---------- Excerpt provided

A village elder discusses the carvings he makes for the tourist trade in CANNIBAL TOURS (1988).

Cannibal Tours would make a great double feature with Barbet Schroeder’s The Valley (Obscured by Clouds) from 1972. In that feature film, a group of jet setting hippies from Europe travel deep into a remote area of Papua, New Guinea in search of a mystical valley. In the process, the oursiders lose their way and began to experience some form of identity crisis.  You could actually add an appropriate third feature to the bill – Ruggero Deodato’s Cannibal Holocaust (1980) – a notorious grindhouse thriller in which a team of shockumentary filmmakers fall victim to a hostile native tribe deep in the Amazon jungle.

--------------------
---------- Extracted information

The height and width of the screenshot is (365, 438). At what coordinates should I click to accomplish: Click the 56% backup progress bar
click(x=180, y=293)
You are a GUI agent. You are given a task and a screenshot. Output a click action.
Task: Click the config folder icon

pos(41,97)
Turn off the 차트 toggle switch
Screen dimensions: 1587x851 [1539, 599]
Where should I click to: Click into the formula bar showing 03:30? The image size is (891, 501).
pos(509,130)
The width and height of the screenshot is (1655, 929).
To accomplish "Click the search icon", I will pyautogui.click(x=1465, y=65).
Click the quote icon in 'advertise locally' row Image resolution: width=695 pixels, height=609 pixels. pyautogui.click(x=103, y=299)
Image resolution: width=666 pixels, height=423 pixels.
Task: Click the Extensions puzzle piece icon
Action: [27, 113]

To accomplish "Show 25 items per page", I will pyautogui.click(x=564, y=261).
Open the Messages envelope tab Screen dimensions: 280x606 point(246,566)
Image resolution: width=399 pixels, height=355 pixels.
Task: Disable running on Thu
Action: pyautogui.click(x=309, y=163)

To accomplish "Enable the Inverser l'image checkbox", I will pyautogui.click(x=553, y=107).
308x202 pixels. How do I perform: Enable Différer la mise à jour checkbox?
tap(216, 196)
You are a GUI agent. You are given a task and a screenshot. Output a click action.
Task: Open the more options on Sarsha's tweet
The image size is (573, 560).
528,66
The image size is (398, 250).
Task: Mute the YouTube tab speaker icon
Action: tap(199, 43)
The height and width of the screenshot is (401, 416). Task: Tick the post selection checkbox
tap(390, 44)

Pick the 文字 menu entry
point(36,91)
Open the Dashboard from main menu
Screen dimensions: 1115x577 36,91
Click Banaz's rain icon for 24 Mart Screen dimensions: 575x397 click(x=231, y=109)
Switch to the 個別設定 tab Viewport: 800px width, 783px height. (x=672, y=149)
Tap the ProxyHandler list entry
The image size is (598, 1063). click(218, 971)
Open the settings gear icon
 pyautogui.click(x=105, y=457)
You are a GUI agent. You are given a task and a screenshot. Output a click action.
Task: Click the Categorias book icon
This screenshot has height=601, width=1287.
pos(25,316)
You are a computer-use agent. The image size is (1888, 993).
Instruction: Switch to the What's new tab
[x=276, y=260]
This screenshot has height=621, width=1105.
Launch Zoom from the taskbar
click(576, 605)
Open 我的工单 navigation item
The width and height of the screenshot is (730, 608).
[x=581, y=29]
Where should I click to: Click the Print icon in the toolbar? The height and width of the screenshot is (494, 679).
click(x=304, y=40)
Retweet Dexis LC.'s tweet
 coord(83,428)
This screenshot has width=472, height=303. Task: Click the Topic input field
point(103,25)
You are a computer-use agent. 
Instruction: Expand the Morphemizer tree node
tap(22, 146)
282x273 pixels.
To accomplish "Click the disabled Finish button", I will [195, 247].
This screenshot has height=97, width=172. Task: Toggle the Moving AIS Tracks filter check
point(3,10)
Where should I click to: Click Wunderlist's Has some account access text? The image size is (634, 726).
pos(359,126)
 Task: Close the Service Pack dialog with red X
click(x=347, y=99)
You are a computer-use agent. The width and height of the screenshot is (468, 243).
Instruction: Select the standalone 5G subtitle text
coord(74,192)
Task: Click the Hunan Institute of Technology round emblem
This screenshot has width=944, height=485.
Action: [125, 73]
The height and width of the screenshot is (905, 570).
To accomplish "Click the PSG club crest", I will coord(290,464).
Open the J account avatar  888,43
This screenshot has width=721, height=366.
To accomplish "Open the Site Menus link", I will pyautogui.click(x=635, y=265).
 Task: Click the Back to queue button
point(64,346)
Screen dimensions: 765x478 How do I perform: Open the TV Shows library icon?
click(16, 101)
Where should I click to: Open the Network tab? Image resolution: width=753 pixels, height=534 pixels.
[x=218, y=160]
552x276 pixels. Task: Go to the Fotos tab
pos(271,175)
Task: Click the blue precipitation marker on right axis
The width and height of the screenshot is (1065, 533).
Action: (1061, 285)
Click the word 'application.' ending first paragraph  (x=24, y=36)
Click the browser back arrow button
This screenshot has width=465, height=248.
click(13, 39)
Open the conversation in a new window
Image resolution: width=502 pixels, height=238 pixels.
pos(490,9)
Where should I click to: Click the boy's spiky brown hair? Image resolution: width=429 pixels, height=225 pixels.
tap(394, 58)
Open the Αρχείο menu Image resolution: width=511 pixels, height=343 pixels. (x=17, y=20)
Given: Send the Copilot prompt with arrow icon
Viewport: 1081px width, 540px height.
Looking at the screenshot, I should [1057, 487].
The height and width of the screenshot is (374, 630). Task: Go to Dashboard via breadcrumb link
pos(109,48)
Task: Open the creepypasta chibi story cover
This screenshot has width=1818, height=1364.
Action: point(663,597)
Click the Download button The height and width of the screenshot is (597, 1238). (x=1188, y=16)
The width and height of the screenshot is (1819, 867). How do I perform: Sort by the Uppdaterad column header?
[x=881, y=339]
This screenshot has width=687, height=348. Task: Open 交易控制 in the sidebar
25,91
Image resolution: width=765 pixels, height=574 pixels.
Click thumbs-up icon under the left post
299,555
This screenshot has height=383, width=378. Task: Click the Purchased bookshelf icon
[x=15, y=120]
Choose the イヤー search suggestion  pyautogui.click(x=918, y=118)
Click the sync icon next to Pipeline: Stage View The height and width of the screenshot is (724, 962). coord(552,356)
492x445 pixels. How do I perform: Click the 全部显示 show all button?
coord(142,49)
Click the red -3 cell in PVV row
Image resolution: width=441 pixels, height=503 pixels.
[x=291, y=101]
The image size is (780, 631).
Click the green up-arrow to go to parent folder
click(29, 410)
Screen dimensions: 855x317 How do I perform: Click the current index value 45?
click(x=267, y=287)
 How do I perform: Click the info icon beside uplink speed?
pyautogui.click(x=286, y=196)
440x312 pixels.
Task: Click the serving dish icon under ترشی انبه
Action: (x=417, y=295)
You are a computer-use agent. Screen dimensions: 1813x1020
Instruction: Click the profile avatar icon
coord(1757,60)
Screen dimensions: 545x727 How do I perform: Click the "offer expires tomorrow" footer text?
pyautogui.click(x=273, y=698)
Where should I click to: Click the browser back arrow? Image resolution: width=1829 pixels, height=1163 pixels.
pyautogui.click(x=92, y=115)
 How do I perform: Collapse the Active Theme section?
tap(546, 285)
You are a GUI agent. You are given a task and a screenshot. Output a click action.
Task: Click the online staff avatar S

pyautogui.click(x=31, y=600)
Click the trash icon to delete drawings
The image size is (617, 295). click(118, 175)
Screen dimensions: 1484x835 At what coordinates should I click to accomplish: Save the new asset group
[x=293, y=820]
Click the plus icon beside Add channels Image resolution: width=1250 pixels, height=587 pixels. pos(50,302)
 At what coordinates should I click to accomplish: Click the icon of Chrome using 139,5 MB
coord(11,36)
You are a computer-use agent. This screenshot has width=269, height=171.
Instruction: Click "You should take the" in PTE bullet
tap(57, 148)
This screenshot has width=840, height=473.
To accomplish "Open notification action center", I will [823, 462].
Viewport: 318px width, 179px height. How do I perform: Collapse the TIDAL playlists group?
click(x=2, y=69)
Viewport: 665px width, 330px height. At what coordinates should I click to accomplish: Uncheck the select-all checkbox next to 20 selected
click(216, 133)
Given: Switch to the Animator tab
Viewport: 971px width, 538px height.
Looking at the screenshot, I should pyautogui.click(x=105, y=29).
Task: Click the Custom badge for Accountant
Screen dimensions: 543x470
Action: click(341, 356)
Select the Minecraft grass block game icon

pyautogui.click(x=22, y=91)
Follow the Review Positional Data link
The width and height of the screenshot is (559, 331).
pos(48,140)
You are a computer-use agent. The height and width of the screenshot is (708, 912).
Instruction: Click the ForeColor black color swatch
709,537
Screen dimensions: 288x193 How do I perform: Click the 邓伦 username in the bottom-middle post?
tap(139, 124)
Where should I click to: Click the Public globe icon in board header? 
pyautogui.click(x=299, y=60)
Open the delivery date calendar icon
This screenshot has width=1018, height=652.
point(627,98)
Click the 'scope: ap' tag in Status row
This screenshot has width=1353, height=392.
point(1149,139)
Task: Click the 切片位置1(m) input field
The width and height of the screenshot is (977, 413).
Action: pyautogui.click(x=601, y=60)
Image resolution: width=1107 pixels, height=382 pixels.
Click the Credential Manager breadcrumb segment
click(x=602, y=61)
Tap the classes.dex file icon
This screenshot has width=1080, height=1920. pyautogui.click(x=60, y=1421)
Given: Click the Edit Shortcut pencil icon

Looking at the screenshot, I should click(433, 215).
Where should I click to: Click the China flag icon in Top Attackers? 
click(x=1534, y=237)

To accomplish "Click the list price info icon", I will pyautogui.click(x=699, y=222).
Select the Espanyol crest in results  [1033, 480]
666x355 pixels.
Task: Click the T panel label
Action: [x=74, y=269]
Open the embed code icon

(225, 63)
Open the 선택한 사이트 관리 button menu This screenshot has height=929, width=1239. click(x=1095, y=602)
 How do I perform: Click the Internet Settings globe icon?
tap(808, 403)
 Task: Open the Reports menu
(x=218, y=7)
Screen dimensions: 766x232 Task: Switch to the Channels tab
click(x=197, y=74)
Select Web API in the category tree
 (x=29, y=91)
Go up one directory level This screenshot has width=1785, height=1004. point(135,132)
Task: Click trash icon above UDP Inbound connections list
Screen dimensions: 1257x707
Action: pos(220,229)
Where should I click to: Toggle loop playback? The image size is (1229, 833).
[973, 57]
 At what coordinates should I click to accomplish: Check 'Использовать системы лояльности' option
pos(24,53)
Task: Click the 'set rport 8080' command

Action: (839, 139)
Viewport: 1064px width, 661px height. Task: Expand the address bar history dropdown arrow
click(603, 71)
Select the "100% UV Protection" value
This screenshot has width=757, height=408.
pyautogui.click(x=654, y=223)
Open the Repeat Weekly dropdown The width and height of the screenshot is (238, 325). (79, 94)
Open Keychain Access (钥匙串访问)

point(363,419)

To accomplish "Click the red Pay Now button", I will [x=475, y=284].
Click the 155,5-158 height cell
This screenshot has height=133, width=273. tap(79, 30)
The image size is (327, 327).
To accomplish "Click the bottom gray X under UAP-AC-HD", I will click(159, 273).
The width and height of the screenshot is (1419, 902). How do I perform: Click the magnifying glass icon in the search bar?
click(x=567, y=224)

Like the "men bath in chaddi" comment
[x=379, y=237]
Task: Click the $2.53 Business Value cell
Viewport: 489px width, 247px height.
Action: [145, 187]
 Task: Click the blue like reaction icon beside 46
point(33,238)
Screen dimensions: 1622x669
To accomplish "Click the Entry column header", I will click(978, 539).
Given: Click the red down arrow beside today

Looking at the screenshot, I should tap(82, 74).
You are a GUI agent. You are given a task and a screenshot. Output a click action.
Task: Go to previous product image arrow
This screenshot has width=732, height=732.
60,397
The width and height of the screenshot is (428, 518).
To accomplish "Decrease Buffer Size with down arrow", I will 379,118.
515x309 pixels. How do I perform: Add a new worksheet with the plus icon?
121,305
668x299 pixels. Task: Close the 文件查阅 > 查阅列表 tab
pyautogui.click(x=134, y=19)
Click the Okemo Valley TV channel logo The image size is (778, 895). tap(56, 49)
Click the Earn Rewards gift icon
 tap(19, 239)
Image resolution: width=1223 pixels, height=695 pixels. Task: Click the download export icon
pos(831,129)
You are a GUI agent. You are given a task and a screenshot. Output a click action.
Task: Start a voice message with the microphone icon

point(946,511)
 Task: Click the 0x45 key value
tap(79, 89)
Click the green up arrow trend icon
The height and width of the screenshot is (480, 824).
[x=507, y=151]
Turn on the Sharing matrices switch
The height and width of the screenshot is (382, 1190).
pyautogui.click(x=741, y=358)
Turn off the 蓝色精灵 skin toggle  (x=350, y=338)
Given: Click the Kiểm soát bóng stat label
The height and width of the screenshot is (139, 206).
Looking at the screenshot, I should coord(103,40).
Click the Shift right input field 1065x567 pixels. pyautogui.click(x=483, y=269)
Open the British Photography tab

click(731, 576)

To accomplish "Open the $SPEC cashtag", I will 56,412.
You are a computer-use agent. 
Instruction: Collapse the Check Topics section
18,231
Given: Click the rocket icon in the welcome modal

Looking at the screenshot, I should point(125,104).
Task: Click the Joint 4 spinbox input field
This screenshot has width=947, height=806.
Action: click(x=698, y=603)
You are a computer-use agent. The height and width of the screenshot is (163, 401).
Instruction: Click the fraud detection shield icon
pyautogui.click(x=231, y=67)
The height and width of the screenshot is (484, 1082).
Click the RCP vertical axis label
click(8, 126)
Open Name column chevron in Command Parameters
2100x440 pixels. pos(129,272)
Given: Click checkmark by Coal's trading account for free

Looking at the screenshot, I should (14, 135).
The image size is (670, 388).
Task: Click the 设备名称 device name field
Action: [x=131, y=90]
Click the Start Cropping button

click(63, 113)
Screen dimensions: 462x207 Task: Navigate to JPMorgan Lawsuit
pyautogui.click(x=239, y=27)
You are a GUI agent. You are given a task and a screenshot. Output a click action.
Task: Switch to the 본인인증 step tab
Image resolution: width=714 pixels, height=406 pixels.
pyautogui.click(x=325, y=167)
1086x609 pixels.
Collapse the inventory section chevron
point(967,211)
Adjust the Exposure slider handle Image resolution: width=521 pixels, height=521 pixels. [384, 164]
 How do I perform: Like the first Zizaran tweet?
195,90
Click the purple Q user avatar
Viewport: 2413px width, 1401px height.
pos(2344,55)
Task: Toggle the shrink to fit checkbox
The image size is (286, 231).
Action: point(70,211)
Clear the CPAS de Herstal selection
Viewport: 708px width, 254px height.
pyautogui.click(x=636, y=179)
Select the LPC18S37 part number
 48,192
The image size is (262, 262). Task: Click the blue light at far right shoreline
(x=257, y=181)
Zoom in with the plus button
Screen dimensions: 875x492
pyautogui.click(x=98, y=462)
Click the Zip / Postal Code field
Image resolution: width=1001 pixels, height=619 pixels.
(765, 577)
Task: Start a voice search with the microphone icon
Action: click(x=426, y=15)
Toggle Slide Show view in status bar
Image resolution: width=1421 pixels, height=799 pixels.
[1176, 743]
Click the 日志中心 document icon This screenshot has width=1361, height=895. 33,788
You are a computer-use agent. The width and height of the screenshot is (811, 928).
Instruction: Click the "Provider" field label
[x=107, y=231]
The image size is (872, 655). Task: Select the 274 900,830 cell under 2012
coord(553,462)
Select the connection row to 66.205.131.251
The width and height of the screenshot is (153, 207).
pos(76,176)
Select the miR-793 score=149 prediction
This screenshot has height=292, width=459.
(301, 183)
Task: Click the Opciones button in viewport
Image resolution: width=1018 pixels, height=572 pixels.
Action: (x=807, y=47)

--------------------

** To do **
- 1) According to the excerpt about Cannibal Tours, who directed Cannibal Holocaust?
- 2) From the excerpt about Cannibal Tours, extract the passage word for word, starting at "A village elder" and ending at "the Amazon jungle.".

** Solutions by task **
- 1) Ruggero Deodato

- 2)
A village elder discusses the carvings he makes for the tourist trade in CANNIBAL TOURS (1988).

Cannibal Tours would make a great double feature with Barbet Schroeder’s The Valley (Obscured by Clouds) from 1972. In that feature film, a group of jet setting hippies from Europe travel deep into a remote area of Papua, New Guinea in search of a mystical valley. In the process, the oursiders lose their way and began to experience some form of identity crisis.  You could actually add an appropriate third feature to the bill – Ruggero Deodato’s Cannibal Holocaust (1980) – a notorious grindhouse thriller in which a team of shockumentary filmmakers fall victim to a hostile native tribe deep in the Amazon jungle.